Pour le moment, il s’agit d’une parabole théorique qui vise à objectiver les réflexions autour des contributions et des rôles respectifs des différents modes motorisés. Il serait intéressant d’approfondir cette analyse en appuyant les estimations sur des données réelles (opérationnelles). Les consommations de carburant observées risquent de varier fortement d’une société de transport à l’autre, notamment en raison du type de véhicule, des périodes de service et des conditions de circulation sur le réseau routier (arrêts fréquents, voie réservée, autoroute, etc.).
De plus, il serait pertinent d’inclure le kilométrage non productif (à vide) parcouru par les autobus dans ces estimations. En connaissant la consommation moyenne à vide et la part du kilométrage non productif dans la consommation totale de carburant, il serait possible d’ajuster les estimations en conséquence et de produire un portrait plus juste des consommations respectives des différents modes.

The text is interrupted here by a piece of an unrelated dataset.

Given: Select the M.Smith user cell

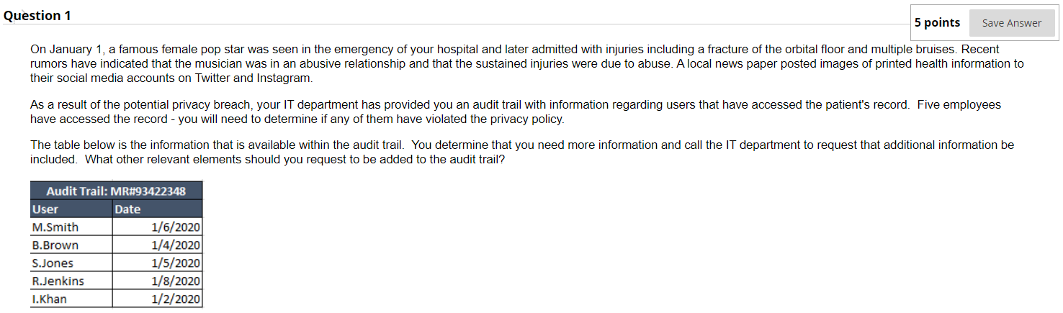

Quant à l’importance de l’efficacité énergétique des véhicules, elle n’est certes pas à négliger : l’efficacité de l’automobile comparée à l’autobus est bien différente si le parc automobile est composé majoritairement de petits véhicules hybrides plutôt que de véhicules utilitaires sport. Cependant, les avancées technologiques améliorant l’efficacité énergétique des véhicules prévues au cours des prochaines décennies seront appliquées tant aux véhicules des particuliers qu’aux autobus. Ainsi, si l’efficacité énergétique des véhicules s’améliore dans la même proportion pour les deux modes, cela n’aura pas nécessairement d’effet sur leur performance relative.
De surcroît, cette analyse n’aborde pas la complexité de la variation du taux d’occupation durant un même trajet. Bien que cette réalité soit valable tant pour les automobiles que les autobus, elle est bien plus notable pour le transport en commun. Cela a pour effet de complexifier la transposition de cette analyse théorique à une version plus pratique.
Par ailleurs, cet exercice théorique se concentre uniquement sur la consommation de carburant et n’intègre pas tous les aspects sociaux, économiques et autres impacts environnementaux reliés à l’usage de chacun de ces modes. Par exemple, la présence du transport en commun, bien que moins utilisé en période hors pointe, joue un rôle important pour des personnes non motorisées, notamment les jeunes et les personnes à faible revenu. Cette vision intégrée ne doit surtout pas être négligée.
Sources :
ATUQ. (2010). Étude sur la contribution du transport en commun au développement durable. Réalisé par l’Observatoire de la mobilité durable, Institut d’urbanisme, Faculté d’aménagement de l’Université de Montréal, pour le compte de l’Association du transport urbain du Québec (ATUQ).
Marchal, M. (2009). Premier aperçu des nouveaux autobus articulés à la STM. Journal le Métro. 12 août 2009.
Office de l’efficacité énergétique. (2009). Guide de consommation de carburant 2009. Ressources naturelles Canada, gouvernement du Canada. Disponible à www.rncan.gc.ca.
Société de transport de Montréal. (2009). Les résultats : bulletin d’information sur la mise à l’essai des bus hybrides à la STM. Numéro 2, juin 2009.